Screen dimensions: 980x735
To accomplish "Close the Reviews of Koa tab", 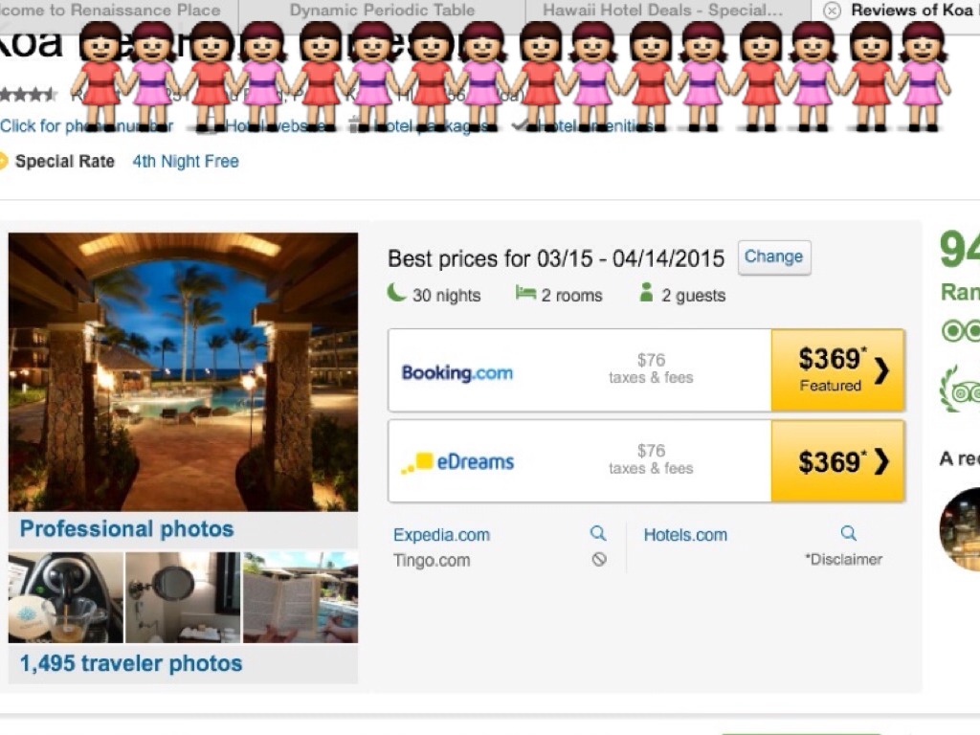I will point(832,11).
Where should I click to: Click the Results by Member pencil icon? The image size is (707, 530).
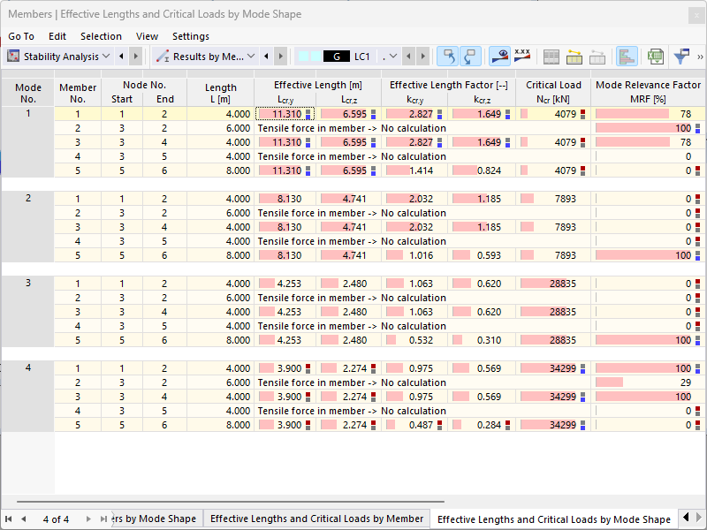pyautogui.click(x=163, y=57)
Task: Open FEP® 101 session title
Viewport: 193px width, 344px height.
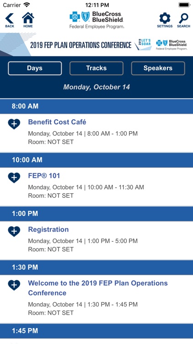Action: [x=44, y=176]
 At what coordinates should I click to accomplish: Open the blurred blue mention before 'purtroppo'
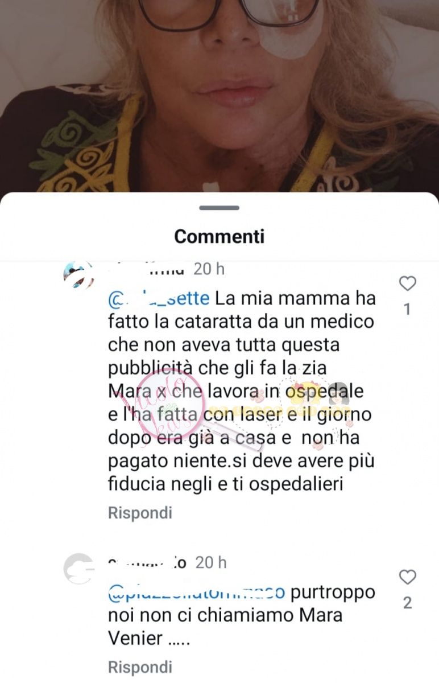[196, 593]
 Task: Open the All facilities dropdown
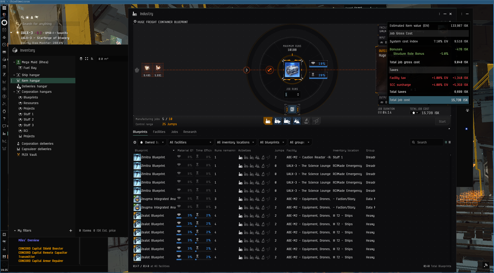click(x=190, y=142)
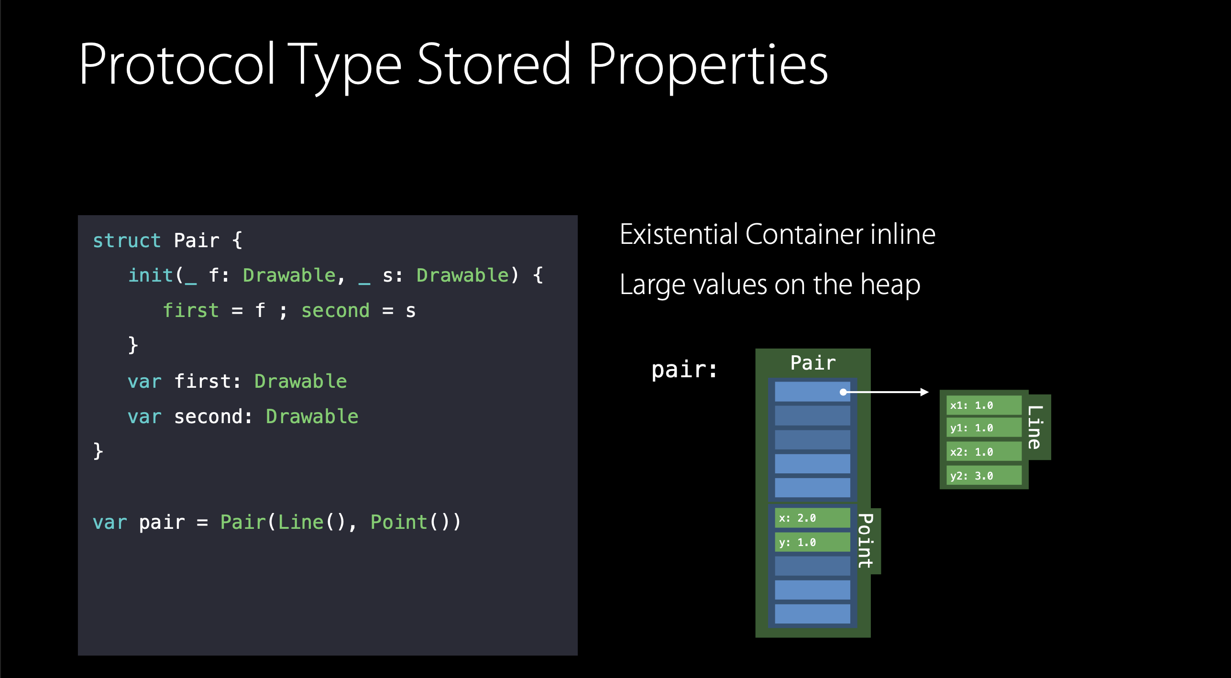
Task: Click 'Pair(Line(), Point())' code expression
Action: pos(340,522)
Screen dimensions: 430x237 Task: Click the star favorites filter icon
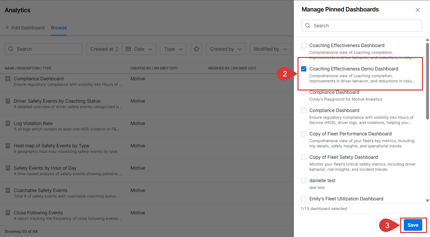(196, 49)
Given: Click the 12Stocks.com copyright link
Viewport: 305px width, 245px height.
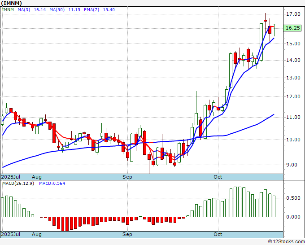Looking at the screenshot, I should (286, 242).
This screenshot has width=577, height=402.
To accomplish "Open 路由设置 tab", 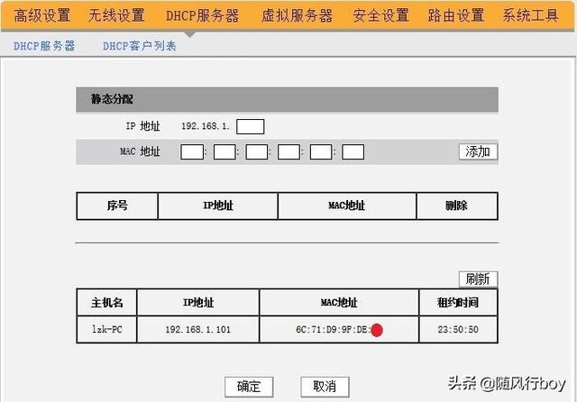I will [456, 16].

◆ Directive: Pull out every line of the entries above that contains the string "icon", matching case exactly.

◆ Task response:
Where should I click to: Click the Results by Member pencil icon? The image size is (707, 530).
Screen dimensions: 430x237 Task: Click the star favorites filter icon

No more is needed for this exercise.